▸ Task
Reproduce the etomica.atom package description below in full, word for word.

▸ Source document
Provides classes that define and organize atoms and the information related to them.

See: Description

Package etomica.atom Description

Provides classes that define and organize atoms and the information related to them. The physical atoms that are manipulated in a simulation are represented by instances of the class Atom. Atom plays a larger role than this, however. Instances of Atom are arranged into a tree structure, through which they organize atoms into molecules, species, and boxs.

This "Atom tree" may be understood as follows:

The tree structure is implemented by the etomica.atom.AtomTreeNode AtomTreeNode class, which is held as a field by each Atom. AtomTreeNode is subclassed into AtomTreeNodeLeaf and AtomTreeNodeGroup, respectively, for Atoms that are leaf atoms in the species hierarchy, and atom groups, which include everything else.

Information about an Atom's position in the atom hierarchy is coded in an integer index, which can be interpreted using the methods of AtomIndexManger. The appropriate instance of AtomIndexManager for this purpose is held by the Atom's AtomType instance (discussed below).

The state of an Atom -- usually its position and perhaps velocity (but more general definitions are possible) -- is held by a Coordinate field (defined in etomica.space) which is made by the governing Space and which is provided to the Atom at construction. The conduct of the simulation primarily entails the manipulation of the fields of the Atom Coordinates.

▸ Available data
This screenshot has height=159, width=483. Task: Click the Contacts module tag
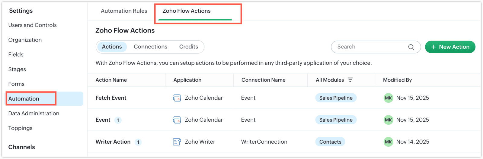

▸ Response to the exercise
Provides classes that define and organize atoms and the information related to them.

See: Description

Package etomica.atom Description

Provides classes that define and organize atoms and the information related to them. The physical atoms that are manipulated in a simulation are represented by instances of the class Atom. Atom plays a larger role than this, however. Instances of Atom are arranged into a tree structure, through which they organize atoms into molecules, species, and boxs.

This "Atom tree" may be understood as follows:

The tree structure is implemented by the etomica.atom.AtomTreeNode AtomTreeNode class, which is held as a field by each Atom. AtomTreeNode is subclassed into AtomTreeNodeLeaf and AtomTreeNodeGroup, respectively, for Atoms that are leaf atoms in the species hierarchy, and atom groups, which include everything else.

Information about an Atom's position in the atom hierarchy is coded in an integer index, which can be interpreted using the methods of AtomIndexManger. The appropriate instance of AtomIndexManager for this purpose is held by the Atom's AtomType instance (discussed below).

The state of an Atom -- usually its position and perhaps velocity (but more general definitions are possible) -- is held by a Coordinate field (defined in etomica.space) which is made by the governing Space and which is provided to the Atom at construction. The conduct of the simulation primarily entails the manipulation of the fields of the Atom Coordinates.